* Your objective *
Copy the full listing exactly.

** Opening Extracted information block **

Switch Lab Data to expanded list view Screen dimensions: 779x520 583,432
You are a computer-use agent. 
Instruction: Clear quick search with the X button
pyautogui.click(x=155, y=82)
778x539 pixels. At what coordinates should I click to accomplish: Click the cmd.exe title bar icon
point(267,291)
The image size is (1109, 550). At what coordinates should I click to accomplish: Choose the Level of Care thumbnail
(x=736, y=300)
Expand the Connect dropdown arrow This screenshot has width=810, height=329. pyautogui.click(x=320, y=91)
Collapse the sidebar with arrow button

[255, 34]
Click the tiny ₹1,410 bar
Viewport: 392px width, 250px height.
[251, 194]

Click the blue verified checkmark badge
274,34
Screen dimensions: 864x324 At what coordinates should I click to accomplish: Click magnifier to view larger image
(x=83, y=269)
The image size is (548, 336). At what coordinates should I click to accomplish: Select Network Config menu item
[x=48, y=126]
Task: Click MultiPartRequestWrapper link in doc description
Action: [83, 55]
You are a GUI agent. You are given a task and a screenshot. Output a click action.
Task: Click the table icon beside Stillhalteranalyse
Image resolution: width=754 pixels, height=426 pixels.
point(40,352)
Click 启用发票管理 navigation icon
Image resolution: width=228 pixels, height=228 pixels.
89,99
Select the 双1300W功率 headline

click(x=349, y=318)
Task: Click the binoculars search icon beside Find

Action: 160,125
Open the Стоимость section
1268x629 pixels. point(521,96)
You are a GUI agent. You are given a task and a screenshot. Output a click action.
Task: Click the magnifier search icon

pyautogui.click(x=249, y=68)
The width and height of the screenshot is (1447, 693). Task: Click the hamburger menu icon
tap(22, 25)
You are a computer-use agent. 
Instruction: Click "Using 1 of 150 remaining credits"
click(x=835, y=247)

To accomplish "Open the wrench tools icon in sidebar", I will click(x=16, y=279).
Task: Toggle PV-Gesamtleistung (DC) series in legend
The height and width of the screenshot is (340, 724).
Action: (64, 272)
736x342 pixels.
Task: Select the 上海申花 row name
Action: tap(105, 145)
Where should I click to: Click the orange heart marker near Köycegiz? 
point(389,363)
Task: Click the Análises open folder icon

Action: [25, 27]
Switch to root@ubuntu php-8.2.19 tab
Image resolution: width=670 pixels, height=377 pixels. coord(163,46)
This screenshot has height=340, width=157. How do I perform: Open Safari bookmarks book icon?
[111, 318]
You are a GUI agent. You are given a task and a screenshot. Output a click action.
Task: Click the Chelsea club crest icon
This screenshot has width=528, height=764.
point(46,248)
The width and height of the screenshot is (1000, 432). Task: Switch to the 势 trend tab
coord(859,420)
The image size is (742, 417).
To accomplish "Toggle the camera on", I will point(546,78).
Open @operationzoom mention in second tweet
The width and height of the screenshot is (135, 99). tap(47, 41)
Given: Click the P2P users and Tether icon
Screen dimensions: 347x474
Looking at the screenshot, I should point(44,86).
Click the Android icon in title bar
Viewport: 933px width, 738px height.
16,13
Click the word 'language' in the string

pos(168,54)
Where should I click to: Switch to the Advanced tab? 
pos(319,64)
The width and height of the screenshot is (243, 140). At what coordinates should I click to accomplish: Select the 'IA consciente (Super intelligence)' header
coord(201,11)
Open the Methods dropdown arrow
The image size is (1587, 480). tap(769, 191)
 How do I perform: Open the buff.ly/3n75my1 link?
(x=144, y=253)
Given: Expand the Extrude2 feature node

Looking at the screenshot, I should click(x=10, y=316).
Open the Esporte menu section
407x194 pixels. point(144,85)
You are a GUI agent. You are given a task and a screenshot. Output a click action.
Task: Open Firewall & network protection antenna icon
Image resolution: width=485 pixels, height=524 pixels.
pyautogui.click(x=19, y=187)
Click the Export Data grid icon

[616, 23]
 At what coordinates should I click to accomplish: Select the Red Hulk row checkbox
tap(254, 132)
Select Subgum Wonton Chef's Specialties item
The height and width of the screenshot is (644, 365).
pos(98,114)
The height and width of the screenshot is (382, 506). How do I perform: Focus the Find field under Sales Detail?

** Closing Extracted information block **

* Task solution *
Switch Lab Data to expanded list view Screen dimensions: 779x520 583,432
You are a computer-use agent. 
Instruction: Clear quick search with the X button
pyautogui.click(x=155, y=82)
778x539 pixels. At what coordinates should I click to accomplish: Click the cmd.exe title bar icon
point(267,291)
The image size is (1109, 550). At what coordinates should I click to accomplish: Choose the Level of Care thumbnail
(x=736, y=300)
Expand the Connect dropdown arrow This screenshot has width=810, height=329. pyautogui.click(x=320, y=91)
Collapse the sidebar with arrow button

[255, 34]
Click the tiny ₹1,410 bar
Viewport: 392px width, 250px height.
[251, 194]

Click the blue verified checkmark badge
274,34
Screen dimensions: 864x324 At what coordinates should I click to accomplish: Click magnifier to view larger image
(x=83, y=269)
The image size is (548, 336). At what coordinates should I click to accomplish: Select Network Config menu item
[x=48, y=126]
Task: Click MultiPartRequestWrapper link in doc description
Action: [83, 55]
You are a GUI agent. You are given a task and a screenshot. Output a click action.
Task: Click the table icon beside Stillhalteranalyse
Image resolution: width=754 pixels, height=426 pixels.
point(40,352)
Click 启用发票管理 navigation icon
Image resolution: width=228 pixels, height=228 pixels.
89,99
Select the 双1300W功率 headline

click(x=349, y=318)
Task: Click the binoculars search icon beside Find

Action: 160,125
Open the Стоимость section
1268x629 pixels. point(521,96)
You are a GUI agent. You are given a task and a screenshot. Output a click action.
Task: Click the magnifier search icon

pyautogui.click(x=249, y=68)
The width and height of the screenshot is (1447, 693). Task: Click the hamburger menu icon
tap(22, 25)
You are a computer-use agent. 
Instruction: Click "Using 1 of 150 remaining credits"
click(x=835, y=247)

To accomplish "Open the wrench tools icon in sidebar", I will click(x=16, y=279).
Task: Toggle PV-Gesamtleistung (DC) series in legend
The height and width of the screenshot is (340, 724).
Action: (64, 272)
736x342 pixels.
Task: Select the 上海申花 row name
Action: tap(105, 145)
Where should I click to: Click the orange heart marker near Köycegiz? 
point(389,363)
Task: Click the Análises open folder icon

Action: [25, 27]
Switch to root@ubuntu php-8.2.19 tab
Image resolution: width=670 pixels, height=377 pixels. coord(163,46)
This screenshot has height=340, width=157. How do I perform: Open Safari bookmarks book icon?
[111, 318]
You are a GUI agent. You are given a task and a screenshot. Output a click action.
Task: Click the Chelsea club crest icon
This screenshot has width=528, height=764.
point(46,248)
The width and height of the screenshot is (1000, 432). Task: Switch to the 势 trend tab
coord(859,420)
The image size is (742, 417).
To accomplish "Toggle the camera on", I will point(546,78).
Open @operationzoom mention in second tweet
The width and height of the screenshot is (135, 99). tap(47, 41)
Given: Click the P2P users and Tether icon
Screen dimensions: 347x474
Looking at the screenshot, I should point(44,86).
Click the Android icon in title bar
Viewport: 933px width, 738px height.
16,13
Click the word 'language' in the string

pos(168,54)
Where should I click to: Switch to the Advanced tab? 
pos(319,64)
The width and height of the screenshot is (243, 140). At what coordinates should I click to accomplish: Select the 'IA consciente (Super intelligence)' header
coord(201,11)
Open the Methods dropdown arrow
The image size is (1587, 480). tap(769, 191)
 How do I perform: Open the buff.ly/3n75my1 link?
(x=144, y=253)
Given: Expand the Extrude2 feature node

Looking at the screenshot, I should click(x=10, y=316).
Open the Esporte menu section
407x194 pixels. point(144,85)
You are a GUI agent. You are given a task and a screenshot. Output a click action.
Task: Open Firewall & network protection antenna icon
Image resolution: width=485 pixels, height=524 pixels.
pyautogui.click(x=19, y=187)
Click the Export Data grid icon

[616, 23]
 At what coordinates should I click to accomplish: Select the Red Hulk row checkbox
tap(254, 132)
Select Subgum Wonton Chef's Specialties item
The height and width of the screenshot is (644, 365).
pos(98,114)
The height and width of the screenshot is (382, 506). How do I perform: Focus the Find field under Sales Detail?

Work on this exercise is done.